When he wakes up, Youkou finds himself sitting in a chair alongside a cake, two girls at the table, and his sister. She’s celebrating his 15th birthday, so a happy and festive event should be taking place. Instead, he realizes those two girls have been gutted out almost completely, his arms and a leg have been cut off, and his sister is now some sort of demented bunny.

Just when all seems lost, a mysterious group — called the Jackalopes — storm the house, and end up offing the bunny and…accidentally come close to offing Youkou too! This leaves them in a position where they end up healing him and give him a choice — either return to his normal human life or get back at the company causing this mess.

There are a few things Smokin’ Parade does that’s interesting. The first is the family rules: Youkou introduces them at almost every opportunity. While some might find it annoying, I don’t really mind it. I mean, spout your laws before punching a guy in the face because he littered, it makes perfect sense. The manga’s not all that comedic, but it does have one moment in Volume 1 involving a gold-obsessed priest that was pretty unexpected and funny and made me wish this was a comedy manga.

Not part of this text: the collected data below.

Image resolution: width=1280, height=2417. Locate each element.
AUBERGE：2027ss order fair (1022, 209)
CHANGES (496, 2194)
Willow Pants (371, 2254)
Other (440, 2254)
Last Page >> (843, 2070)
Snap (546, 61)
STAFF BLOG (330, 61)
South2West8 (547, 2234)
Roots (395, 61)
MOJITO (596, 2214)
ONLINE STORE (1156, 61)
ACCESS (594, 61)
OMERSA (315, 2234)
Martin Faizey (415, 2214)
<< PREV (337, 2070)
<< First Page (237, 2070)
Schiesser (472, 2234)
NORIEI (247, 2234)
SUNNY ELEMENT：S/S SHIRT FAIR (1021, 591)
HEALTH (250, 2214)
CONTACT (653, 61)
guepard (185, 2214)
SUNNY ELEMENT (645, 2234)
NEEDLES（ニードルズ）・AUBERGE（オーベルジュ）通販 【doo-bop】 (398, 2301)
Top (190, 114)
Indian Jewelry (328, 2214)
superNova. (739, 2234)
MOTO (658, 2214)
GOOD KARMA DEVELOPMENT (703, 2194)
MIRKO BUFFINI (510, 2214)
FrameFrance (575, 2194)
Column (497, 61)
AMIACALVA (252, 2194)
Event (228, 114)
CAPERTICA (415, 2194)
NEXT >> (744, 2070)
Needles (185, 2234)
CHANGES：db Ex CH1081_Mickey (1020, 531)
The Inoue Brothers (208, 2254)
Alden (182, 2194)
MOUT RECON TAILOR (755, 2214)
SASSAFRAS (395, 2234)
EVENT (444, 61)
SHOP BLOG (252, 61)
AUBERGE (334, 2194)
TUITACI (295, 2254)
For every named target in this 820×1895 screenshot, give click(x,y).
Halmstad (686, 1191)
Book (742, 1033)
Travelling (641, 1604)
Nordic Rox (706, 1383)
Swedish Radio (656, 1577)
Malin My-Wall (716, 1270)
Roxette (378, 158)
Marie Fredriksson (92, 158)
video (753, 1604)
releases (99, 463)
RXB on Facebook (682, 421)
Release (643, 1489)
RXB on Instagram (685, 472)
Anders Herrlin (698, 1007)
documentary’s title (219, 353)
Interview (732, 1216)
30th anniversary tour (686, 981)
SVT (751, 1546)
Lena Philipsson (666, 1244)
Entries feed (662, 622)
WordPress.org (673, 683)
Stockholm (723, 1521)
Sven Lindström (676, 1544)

No, seriously, I wish this was a comedy manga because the other aspects are either mediocre or just plain bad.

There’s barely a hook in Smokin’ Parade that makes me want to continue this. The main story is a battle between organizations with opposite viewpoints, but the subplot that could be interesting because of Youkou is the only one I could care about as the Jackalopes have no discernible personality and their reasons for fighting are somehow lame. They’re basically the good “monsters” in a story where guts and entrails are drawn with glee. Read Murcielago to deal with a better execution of violence in its story.

Though I should note, it’s unfair to compare the two — Smokin’ Parade is attempting to be serious with what it does, but its confusing art in most of its action scenes and the methods of introducing the characters makes it fall flat on its face. Deadman Wonderland can be accused of being too serious or whatever, but the hook into its world was far more captivating than anything Smokin’ Parade’s trying to do. And if it doesn’t find a way to make any of the fights or stories more interesting, Smokin’ Parade’s going to be memorable for being pretty bad instead of any good.